### MATERIAL SHOWN
-- Opening Marker --
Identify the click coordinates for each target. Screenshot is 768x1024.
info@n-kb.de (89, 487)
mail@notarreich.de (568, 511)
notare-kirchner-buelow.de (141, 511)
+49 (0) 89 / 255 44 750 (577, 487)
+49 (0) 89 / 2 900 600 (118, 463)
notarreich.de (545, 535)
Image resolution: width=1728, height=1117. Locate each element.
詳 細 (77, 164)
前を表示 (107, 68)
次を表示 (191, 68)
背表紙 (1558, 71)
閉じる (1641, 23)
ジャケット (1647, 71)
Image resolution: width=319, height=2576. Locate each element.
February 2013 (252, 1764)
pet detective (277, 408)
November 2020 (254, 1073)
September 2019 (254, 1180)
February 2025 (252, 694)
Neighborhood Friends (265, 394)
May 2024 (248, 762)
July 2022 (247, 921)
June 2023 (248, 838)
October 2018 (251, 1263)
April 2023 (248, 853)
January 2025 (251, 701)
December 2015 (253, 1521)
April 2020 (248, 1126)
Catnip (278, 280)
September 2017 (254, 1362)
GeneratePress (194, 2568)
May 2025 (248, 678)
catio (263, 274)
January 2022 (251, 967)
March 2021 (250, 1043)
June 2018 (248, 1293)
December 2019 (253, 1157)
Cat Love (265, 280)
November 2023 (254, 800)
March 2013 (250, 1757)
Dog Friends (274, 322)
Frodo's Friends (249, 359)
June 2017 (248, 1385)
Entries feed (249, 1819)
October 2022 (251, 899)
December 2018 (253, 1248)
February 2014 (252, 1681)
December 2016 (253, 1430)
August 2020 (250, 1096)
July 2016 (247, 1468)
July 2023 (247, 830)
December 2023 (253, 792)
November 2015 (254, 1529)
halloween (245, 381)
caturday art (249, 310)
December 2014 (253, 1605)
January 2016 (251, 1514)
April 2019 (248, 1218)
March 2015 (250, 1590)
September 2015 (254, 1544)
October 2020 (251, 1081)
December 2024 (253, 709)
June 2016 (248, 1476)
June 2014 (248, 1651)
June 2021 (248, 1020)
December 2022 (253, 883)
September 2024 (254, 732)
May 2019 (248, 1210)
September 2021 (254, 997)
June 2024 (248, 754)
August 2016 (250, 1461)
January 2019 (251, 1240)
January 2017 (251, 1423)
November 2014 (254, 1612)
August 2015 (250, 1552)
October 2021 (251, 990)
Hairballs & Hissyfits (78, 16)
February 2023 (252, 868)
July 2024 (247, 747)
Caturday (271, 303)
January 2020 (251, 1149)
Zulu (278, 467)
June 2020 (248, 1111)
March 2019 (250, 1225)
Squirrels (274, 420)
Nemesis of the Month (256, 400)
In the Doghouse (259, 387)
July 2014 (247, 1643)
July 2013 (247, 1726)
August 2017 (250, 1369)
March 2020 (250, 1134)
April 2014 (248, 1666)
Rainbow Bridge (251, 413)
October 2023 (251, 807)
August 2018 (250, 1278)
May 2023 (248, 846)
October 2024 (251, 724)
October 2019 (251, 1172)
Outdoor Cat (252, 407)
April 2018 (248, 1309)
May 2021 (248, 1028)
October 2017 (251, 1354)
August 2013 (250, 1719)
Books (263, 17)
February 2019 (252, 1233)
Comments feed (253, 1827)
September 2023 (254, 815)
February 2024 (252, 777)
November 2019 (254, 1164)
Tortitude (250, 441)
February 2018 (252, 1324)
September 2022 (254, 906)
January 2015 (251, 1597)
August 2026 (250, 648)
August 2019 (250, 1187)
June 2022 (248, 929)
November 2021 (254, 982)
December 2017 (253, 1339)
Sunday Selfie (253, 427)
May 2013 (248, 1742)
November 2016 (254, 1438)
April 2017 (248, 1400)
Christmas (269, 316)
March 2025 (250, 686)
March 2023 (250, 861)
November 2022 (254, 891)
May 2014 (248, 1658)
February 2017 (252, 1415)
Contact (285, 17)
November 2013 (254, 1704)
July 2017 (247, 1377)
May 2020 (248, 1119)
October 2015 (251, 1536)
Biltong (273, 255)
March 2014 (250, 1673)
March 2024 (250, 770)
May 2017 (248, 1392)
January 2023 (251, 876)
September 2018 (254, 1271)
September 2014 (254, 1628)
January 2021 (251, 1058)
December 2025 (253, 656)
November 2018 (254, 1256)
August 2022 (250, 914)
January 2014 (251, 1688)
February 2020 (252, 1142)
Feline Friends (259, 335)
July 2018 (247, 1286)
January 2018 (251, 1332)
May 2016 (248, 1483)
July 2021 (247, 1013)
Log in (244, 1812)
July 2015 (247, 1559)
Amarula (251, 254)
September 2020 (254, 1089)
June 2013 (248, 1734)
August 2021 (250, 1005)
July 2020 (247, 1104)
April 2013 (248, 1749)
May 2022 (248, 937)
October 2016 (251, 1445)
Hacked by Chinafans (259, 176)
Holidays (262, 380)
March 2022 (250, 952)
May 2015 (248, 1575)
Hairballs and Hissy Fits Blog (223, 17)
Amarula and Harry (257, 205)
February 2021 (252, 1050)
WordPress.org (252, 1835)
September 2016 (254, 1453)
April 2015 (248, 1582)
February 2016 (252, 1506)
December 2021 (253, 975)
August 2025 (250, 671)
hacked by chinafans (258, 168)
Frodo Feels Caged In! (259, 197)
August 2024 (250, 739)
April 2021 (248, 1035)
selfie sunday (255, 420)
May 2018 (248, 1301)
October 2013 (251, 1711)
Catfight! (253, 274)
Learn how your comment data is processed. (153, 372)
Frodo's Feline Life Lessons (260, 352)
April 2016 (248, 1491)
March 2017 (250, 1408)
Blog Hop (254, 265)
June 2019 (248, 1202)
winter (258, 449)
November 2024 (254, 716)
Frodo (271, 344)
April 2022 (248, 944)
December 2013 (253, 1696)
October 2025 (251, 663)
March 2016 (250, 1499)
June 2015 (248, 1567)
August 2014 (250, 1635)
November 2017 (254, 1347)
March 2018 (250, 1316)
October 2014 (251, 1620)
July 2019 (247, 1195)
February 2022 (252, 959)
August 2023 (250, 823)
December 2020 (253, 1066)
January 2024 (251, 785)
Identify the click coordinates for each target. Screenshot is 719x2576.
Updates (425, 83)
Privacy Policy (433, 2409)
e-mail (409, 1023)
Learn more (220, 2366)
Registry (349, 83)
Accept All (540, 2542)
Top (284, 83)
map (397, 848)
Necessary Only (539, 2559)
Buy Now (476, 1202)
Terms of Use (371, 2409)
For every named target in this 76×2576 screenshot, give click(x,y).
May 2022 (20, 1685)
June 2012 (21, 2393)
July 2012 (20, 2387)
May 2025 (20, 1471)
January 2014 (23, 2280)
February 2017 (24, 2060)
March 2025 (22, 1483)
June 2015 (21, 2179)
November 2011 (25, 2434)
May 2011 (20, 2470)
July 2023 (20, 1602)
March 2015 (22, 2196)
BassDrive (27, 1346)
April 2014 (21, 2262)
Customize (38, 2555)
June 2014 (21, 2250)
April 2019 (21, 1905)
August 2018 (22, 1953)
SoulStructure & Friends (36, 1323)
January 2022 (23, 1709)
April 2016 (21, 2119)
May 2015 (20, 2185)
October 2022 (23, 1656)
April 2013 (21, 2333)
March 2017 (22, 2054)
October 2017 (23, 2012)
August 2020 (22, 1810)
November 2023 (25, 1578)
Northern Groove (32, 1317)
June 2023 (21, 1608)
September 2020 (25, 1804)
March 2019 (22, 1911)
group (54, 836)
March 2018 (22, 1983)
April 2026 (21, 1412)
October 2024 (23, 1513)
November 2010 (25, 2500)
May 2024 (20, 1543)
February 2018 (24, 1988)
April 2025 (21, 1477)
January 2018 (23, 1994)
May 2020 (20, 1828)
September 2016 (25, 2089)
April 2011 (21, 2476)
-- Closing Marker --
### TRY IT
Restate the listing exactly, starting at its first line and ending at the line where "notarreich.de (545, 535)" occurs; include both and no other lines.

### OUTPUT BELOW
Identify the click coordinates for each target. Screenshot is 768x1024.
info@n-kb.de (89, 487)
mail@notarreich.de (568, 511)
notare-kirchner-buelow.de (141, 511)
+49 (0) 89 / 255 44 750 (577, 487)
+49 (0) 89 / 2 900 600 (118, 463)
notarreich.de (545, 535)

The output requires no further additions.